Wrong. Recycling isn’t dead. It remains an essential element of a sustainable, circular economy, now and into the future. Locally, the BCRC continues to invest in high-quality material production. Over the past two years, Boulder County has invested several millions of dollars in BCRC equipment upgrades, including two new optical sorters for plastics and enhanced cardboard screens. These investments enable the facility to recycle additional types and more tons of plastic items than ever before and to better recover growing volumes and sizes of cardboard. The county also has further plans to invest in the publicly-owned facility as it supports community values around human and environmental health.

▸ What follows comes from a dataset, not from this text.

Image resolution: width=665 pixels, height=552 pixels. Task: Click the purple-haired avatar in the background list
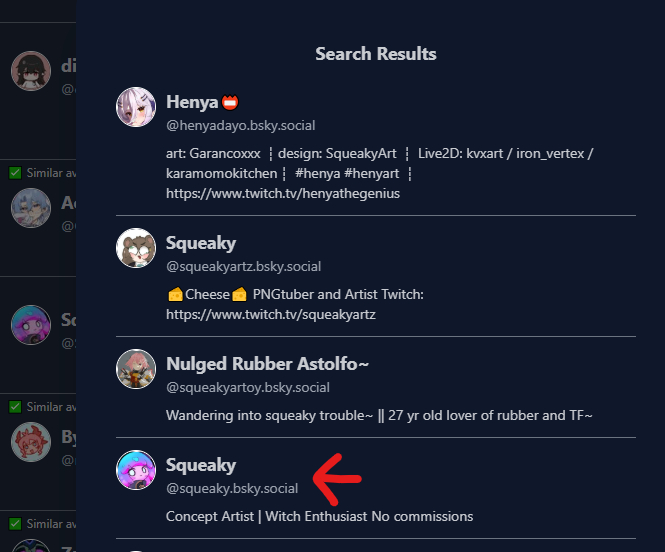pyautogui.click(x=30, y=324)
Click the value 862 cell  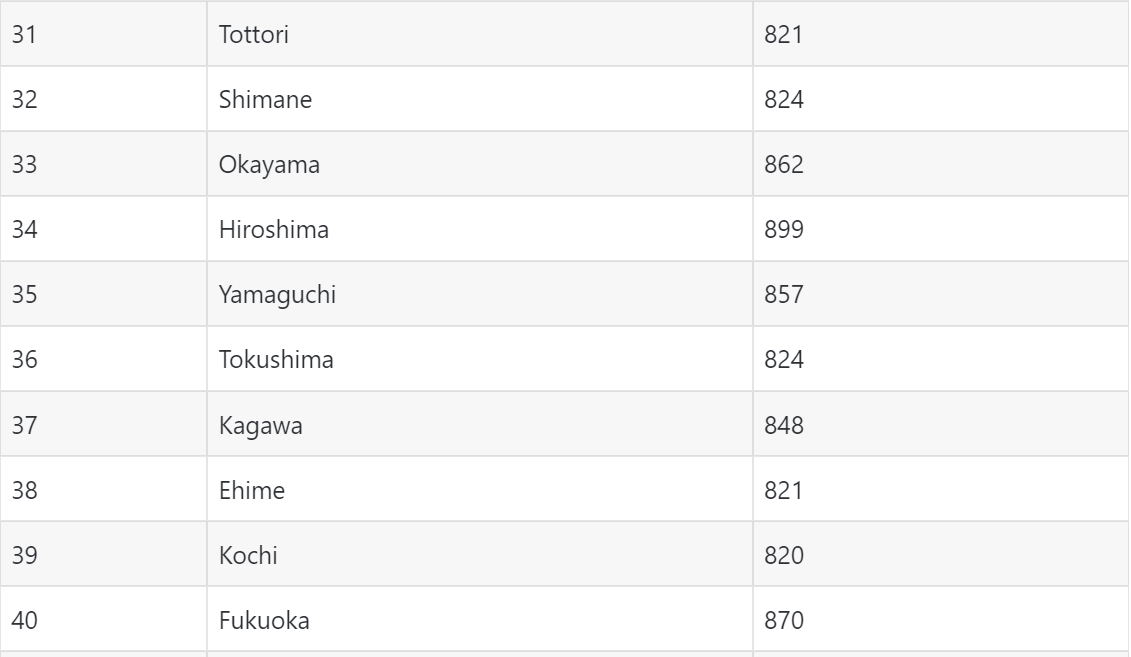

In truth, while we are in a short-term market slump, China’s National Sword has actually presented the U.S. recycling industry with an opportunity. Now is the time to focus on developing new end-markets within the United States so that the full value of these materials is reinvested in our own economies, and more green jobs are created in our state. For example, glass is a material for which there is a closed-loop recycling system in Colorado. Momentum Recycling in Broomfield cleans and processes glass — from the BCRC and much of the Denver metro region — and then sells this material to the Rocky Mountain Bottling Company for Miller/Coors to use to make new beer bottles locally. In this way, recycling provides manufacturing feedstock and creates jobs locally, in a sustainable circular economy. We need to develop more end markets like this right here in Colorado — an idea that we have been promoting with our new governor and state Legislature.
In sum, recycling is alive and kicking in Boulder County and is still one of the most important actions each of us can do every day to protect our environment, combat climate change, conserve natural resources, and create green jobs. So keep up the good work, recyclers. We’ll continue to do our part to help keep recycling thriving in Boulder County if you’ll continue to help us follow the guidelines for producing the cleanest, most marketable recyclables possible.
Learn what’s recyclable in Boulder County at ecocycle.org and BoulderCountyRecycles.org.
Darla Arians is Boulder County Resource Conservation division manager. Judy Wong is Eco-Cycle board president.